= Exercise objective =
Write out exactly, excluding pictures, the lines from the one containing "You are a GUI" through the end of the data, both included.
+---+
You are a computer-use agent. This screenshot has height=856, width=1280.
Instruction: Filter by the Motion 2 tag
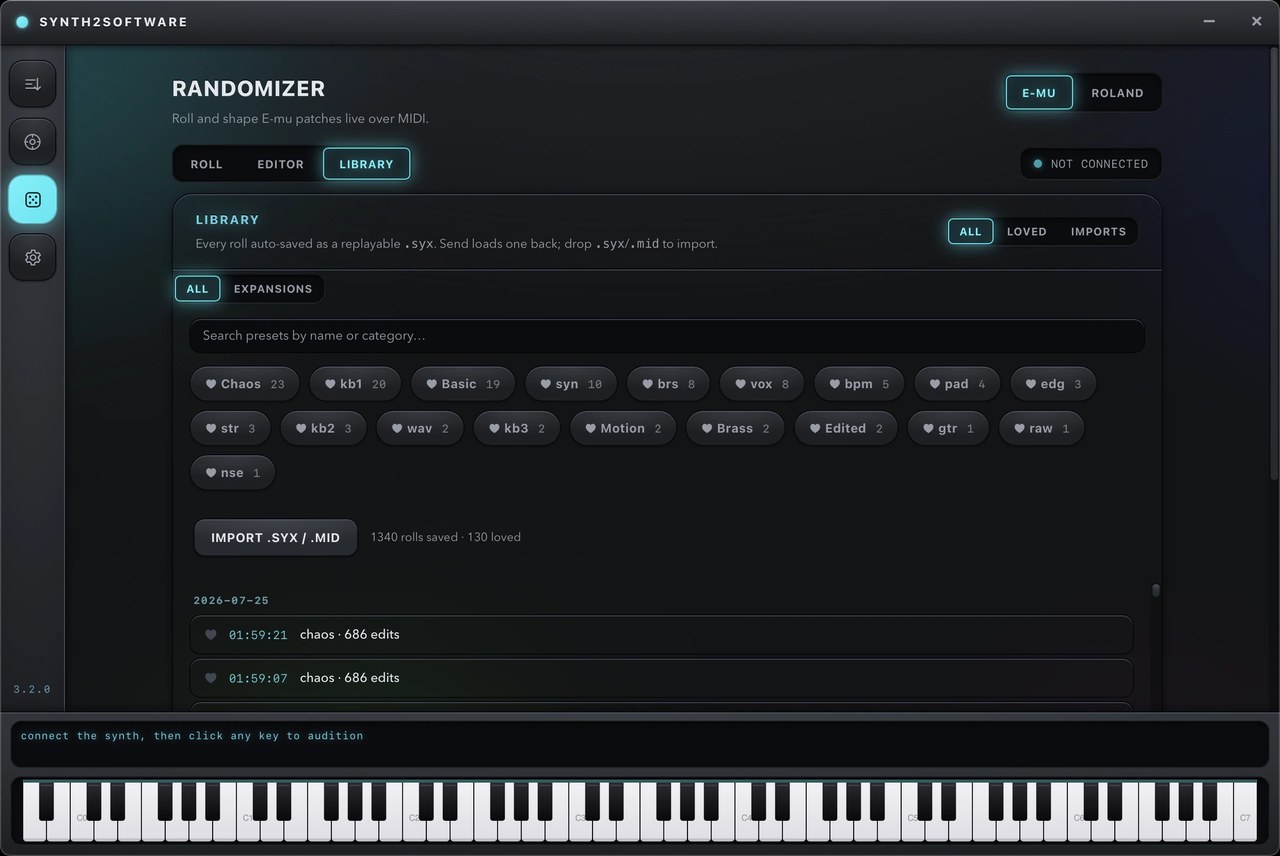pyautogui.click(x=623, y=428)
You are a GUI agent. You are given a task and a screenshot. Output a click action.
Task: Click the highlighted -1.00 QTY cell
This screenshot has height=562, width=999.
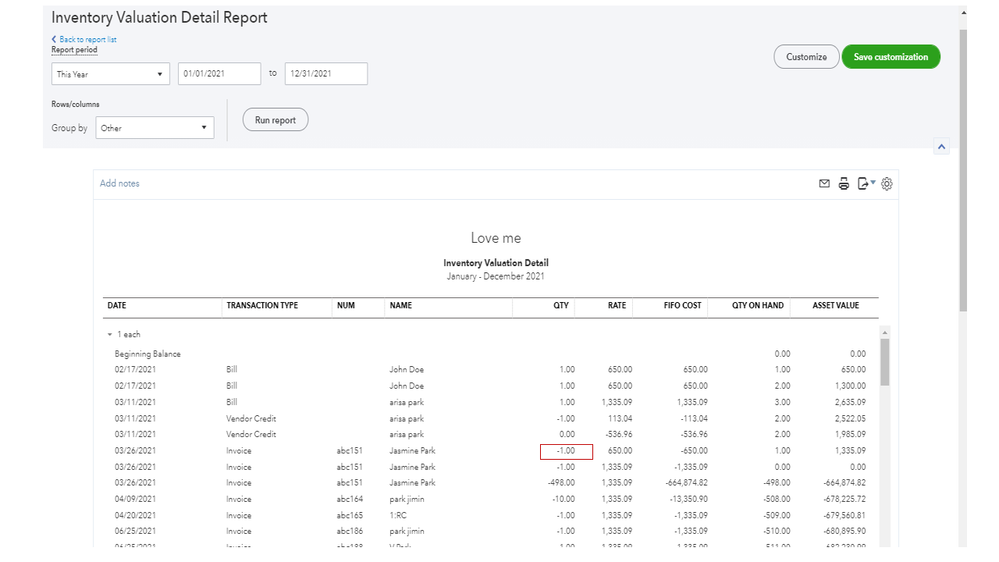pyautogui.click(x=566, y=451)
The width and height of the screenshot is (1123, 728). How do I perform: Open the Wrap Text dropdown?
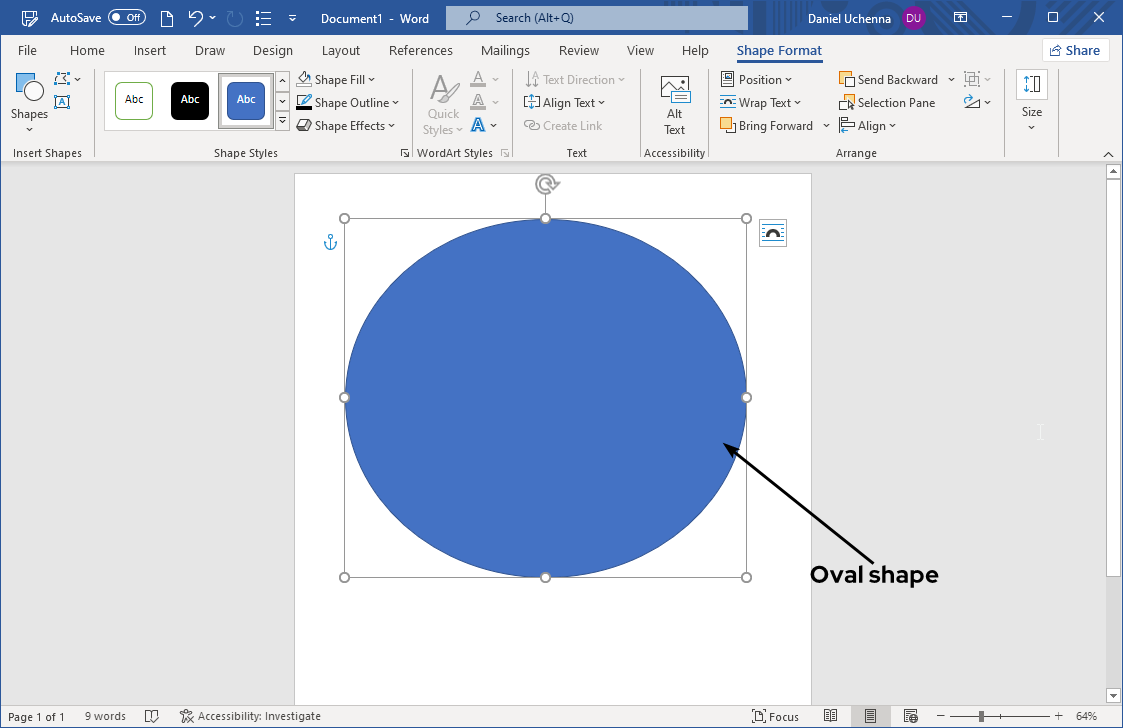[762, 102]
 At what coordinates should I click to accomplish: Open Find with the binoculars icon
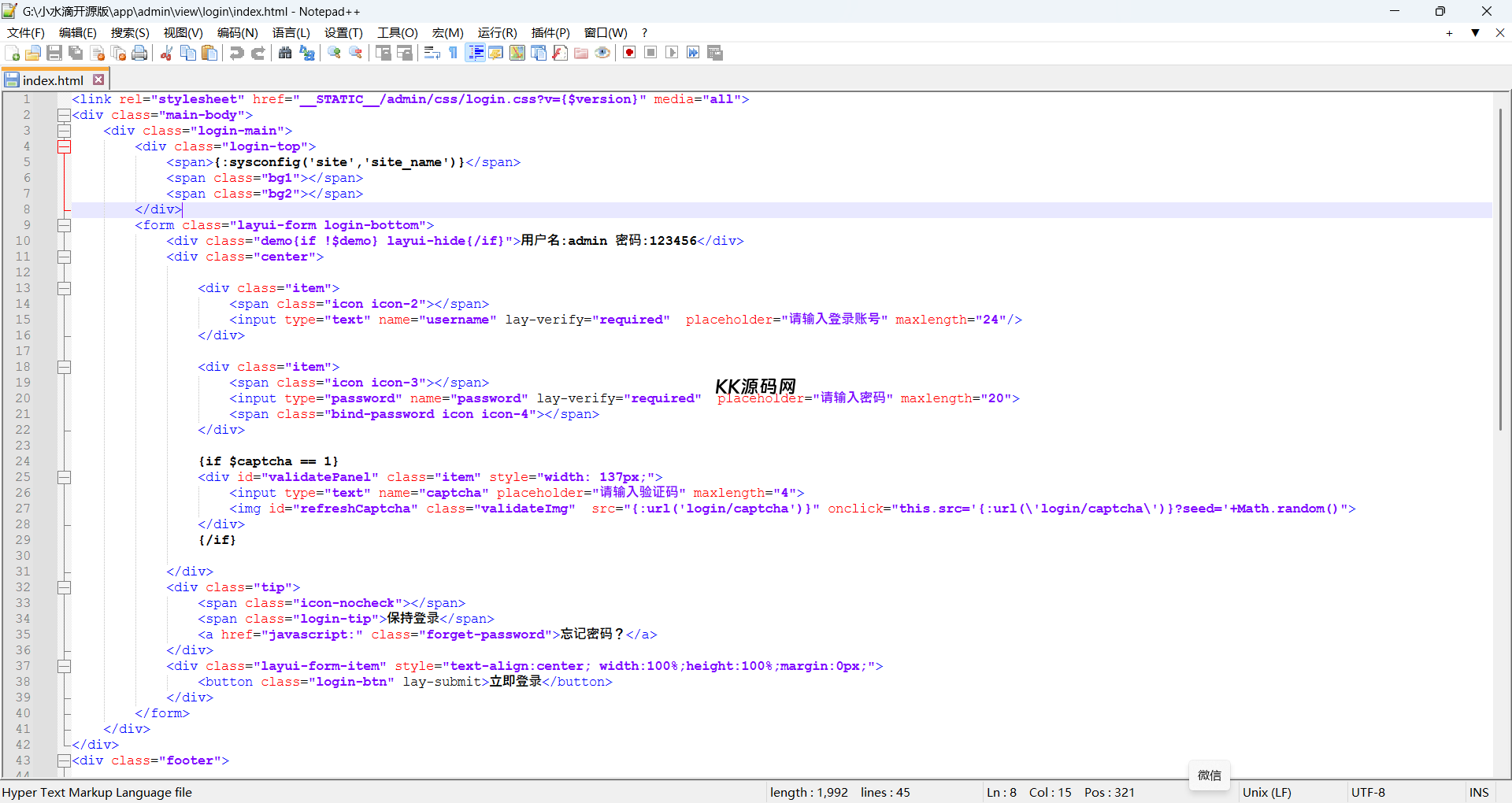pos(285,53)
+---+
= Output of the exercise =
You are a GUI agent. You are given a task and a screenshot. Output a click action.
Task: Click the highlighted -1.00 QTY cell
This screenshot has height=562, width=999.
pyautogui.click(x=566, y=451)
The width and height of the screenshot is (1123, 728). How do I perform: Open the Wrap Text dropdown?
[762, 102]
 At what coordinates should I click to accomplish: Open Find with the binoculars icon
pos(285,53)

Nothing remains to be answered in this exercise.